+++ SUPPLIED INFORMATION

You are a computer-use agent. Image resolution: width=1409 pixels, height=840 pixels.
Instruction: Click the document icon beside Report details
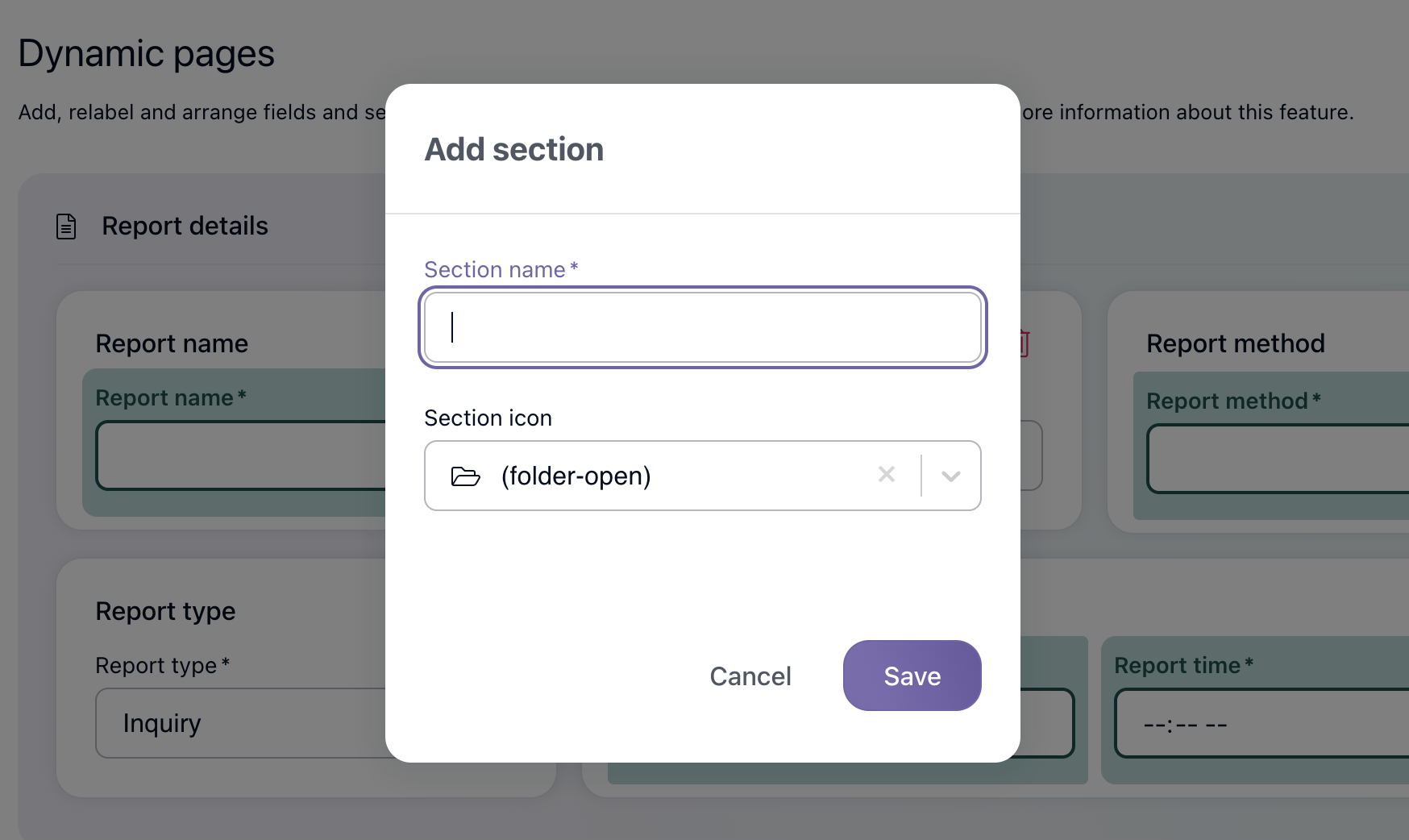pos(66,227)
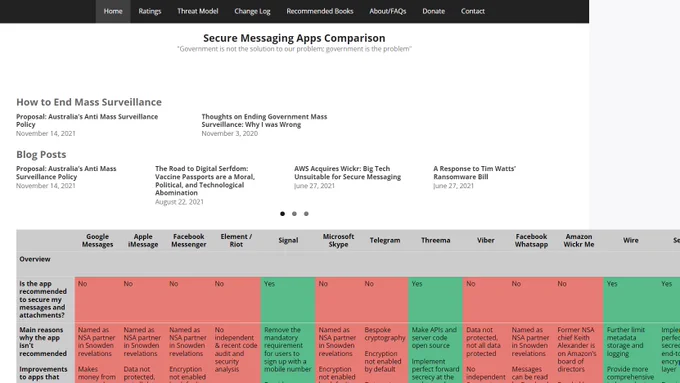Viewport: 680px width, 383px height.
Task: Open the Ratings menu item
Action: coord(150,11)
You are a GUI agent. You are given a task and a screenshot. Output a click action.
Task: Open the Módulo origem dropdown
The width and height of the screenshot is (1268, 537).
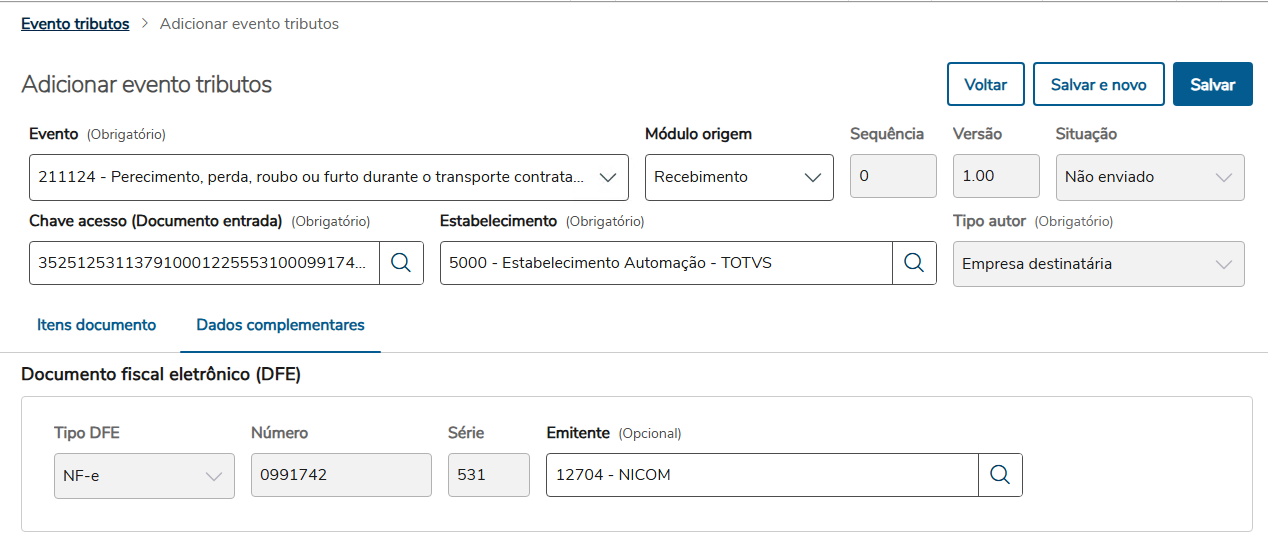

++++++

-- EXERCISE AIM --
Please give every line of the records above as a JSON list of strings, one string per line, skipping blank lines and leaving out the pictures.

-- SOLUTION TO THIS TASK --
[
  "You are a computer-use agent. Image resolution: width=1409 pixels, height=840 pixels.",
  "Instruction: Click the document icon beside Report details",
  "pos(66,227)",
  "Viewport: 680px width, 383px height.",
  "Task: Open the Ratings menu item",
  "Action: coord(150,11)",
  "You are a GUI agent. You are given a task and a screenshot. Output a click action.",
  "Task: Open the Módulo origem dropdown",
  "The width and height of the screenshot is (1268, 537)."
]